Sesungguhnya ilmu kimia itu sendiri merupakan ilmu reaksi, bukan ilmu
yang menyangkut mengubah sesuatu menjadi benda lain, karena sesungguhnya
yang dapat melakukan hal itu hanyalah Allah semata Allah Swt. telah
berfirman:
{يَا أَيُّهَا النَّاسُ ضُرِبَ مَثَلٌ فَاسْتَمِعُوا لَهُ إِنَّ الَّذِينَ
تَدْعُونَ مِنْ دُونِ اللَّهِ لَنْ يَخْلُقُوا ذُبَابًا وَلَوِ اجْتَمَعُوا
لَهُ}
Hai manusia, telah dibuat perumpamaan, maka dengarkanlah olehmu
perumpamaan itu. Sesungguhnya segala yang kamu seru selain Allah
sekali-kali tidak dapat menciptakan seekor lalat pun. Walaupun mereka
bersatu untuk menciptakannya. (Al-Hajj: 73)
Di dalam kitab sahih disebutkan bahwa Rasulullah Saw. pernah bersabda:
"يَقُولُ اللَّهُ تَعَالَى: ومَنْ أَظْلَمُ مِمَّنْ ذَهَبَ يَخْلُقُ كَخَلْقِي، فَلْيَخْلُقُوا ذَرَّةً، فَلْيَخْلُقُوا شُعَيْرَةً"
Allah Swt. telah berfirman, "Dan siapakah yang lebih aniaya selain dari
orang yang menciptakan ciptaan seperti ciptaan-Ku, maka silakanlah
mereka menciptakan biji jagung dan silakan mereka menciptakan biji
gandum.”
Hadis ini berkaitan dengan ancaman yang ditujukan terhadap orang-orang
yang membuat sesuatu yang mirip dengan ciptaan Allah hanya dalam bentuk
lahiriah atau gambarnya saja. Maka terlebih lagi ancaman yang ditujukan
terhadap orang yang mengakui bahwa dirinya mampu mengubah suatu benda
menjadi benda yang lain; hal ini jelas batil dan mustahil. Sesungguhnya
batas kemampuan mereka hanyalah meniru bentuk lahiriahnya saja atau
imitasinya, tetapi hakikatnya palsu dan tidak benar serta merupakan
kamuflase belaka. Belum pernah terbuktikan ada suatu kebenaran yang
dilakukan oleh seseorang melalui cara yang biasa dilakukan oleh para
pendusta lagi fasik dan bodoh itu suatu kenyataan yang dapat mengubah
suatu benda ke benda yang lain.

───

* _SOAL 1_: Dalam penggalan teks tentang ilmu kimia, mengapa ilmu kimia disebut ilmu reaksi dan bukan ilmu yang mengubah sesuatu menjadi benda lain? Jawab dalam satu sampai tiga kalimat.
* _SOAL 2_: Sambung penggalan teks tentang ilmu kimia dan pengubahan benda, mulai setelah kalimat terakhirnya.
Materi berikut tidak diperlukan untuk mengerjakan soal.

* _MATERI_:
───

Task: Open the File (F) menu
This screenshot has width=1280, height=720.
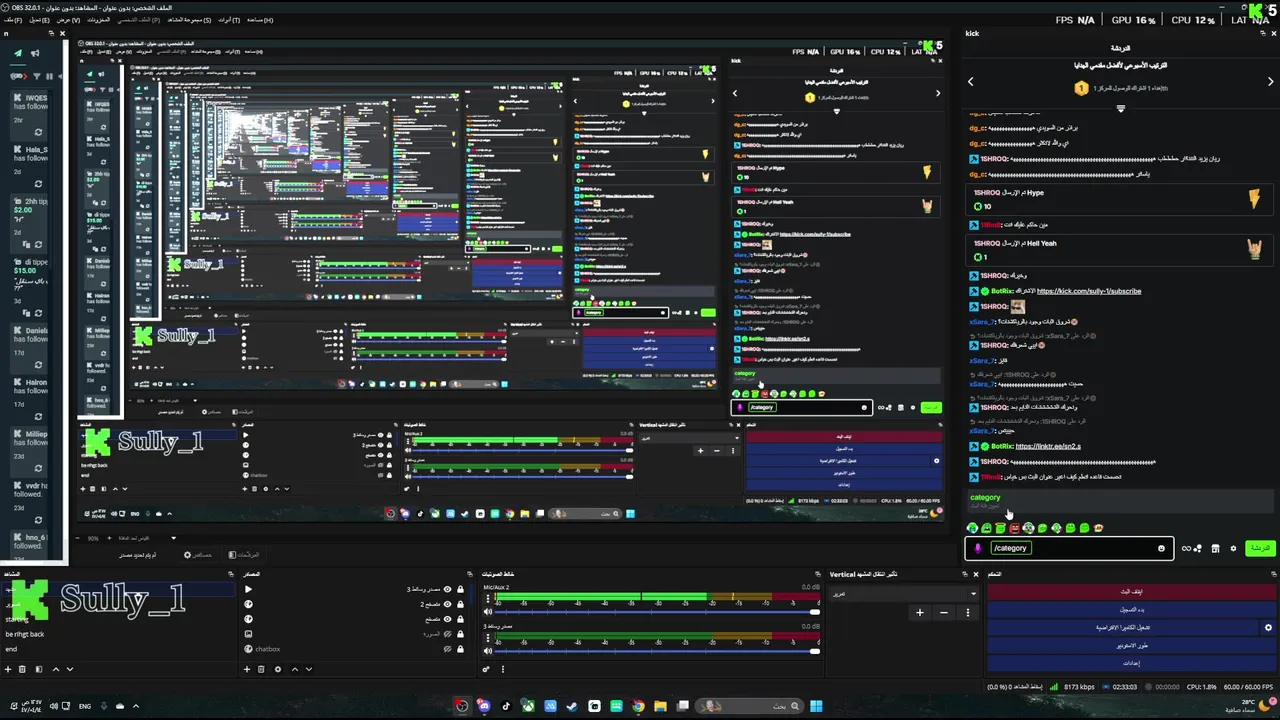Action: (11, 20)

───

* _JAWABAN SOAL 1_: Menurut teks, hanya Allah yang dapat mengubah sesuatu menjadi benda lain. Teks menguatkannya dengan Al-Hajj: 73: segala yang diseru selain Allah tidak dapat menciptakan seekor lalat pun, walaupun mereka bersatu untuk menciptakannya.

* _JAWABAN SOAL 2_:
Adapun mengenai peristiwa yang bertentangan dengan hukum alam yang
dilakukan oleh para wali (kekasih Allah), misalnya mengubah sesuatu
benda menjadi emas atau perak, atau hal lainnya. Maka hal seperti ini
tiada seorang muslim pun yang mengingkari kebenarannya, karena proses
kejadiannya berdasarkan kehendak Allah dan dengan seizin-Nya, serta pada
hakikatnya Allah-lah yang melakukannya. Dan hal seperti ini sama sekali
bukan termasuk ke dalam ilmu sulap atau ilmu kimia atau ilmu sihir.
Sebagaimana yang telah diriwayatkan dari Haiwah ibnu Syuraih Al-Masri,
seorang waliyyullah. Pada suatu hari ia kedatangan seorang pengemis yang
meminta-minta kepadanya, sedangkan dia tidak memiliki sesuatu pun yang
akan diberikannya kepada si peminta-minta itu. Maka ia memungut batu
kerikil dari tanah dan mengocoknya dengan telapak tangannya, lalu ia
lemparkan ke tangan si pengemis itu, tiba-tiba batu kerikil tersebut
telah berubah menjadi emas. Hadis-hadis dan asar-asar yang menceritakan
hal tersebut banyak sekali dan memerlukan cerita yang sangat panjang.
Menurut sebagian ulama, Qarun adalah seseorang yang mengetahui Ismul
A'zam, lalu ia berdoa kepada Allah dengan menyebut Ismul A'zam tersebut.
Akhirnya ia menjadi orang yang banyak hartanya.
Tetapi pendapat yang benar adalah pendapat yang pertama. Karena itulah
Allah Swt. menyanggah pengakuannya yang mengatakan bahwa Allah
memperhatikan dirinya, karena itu Allah memberinya banyak harta.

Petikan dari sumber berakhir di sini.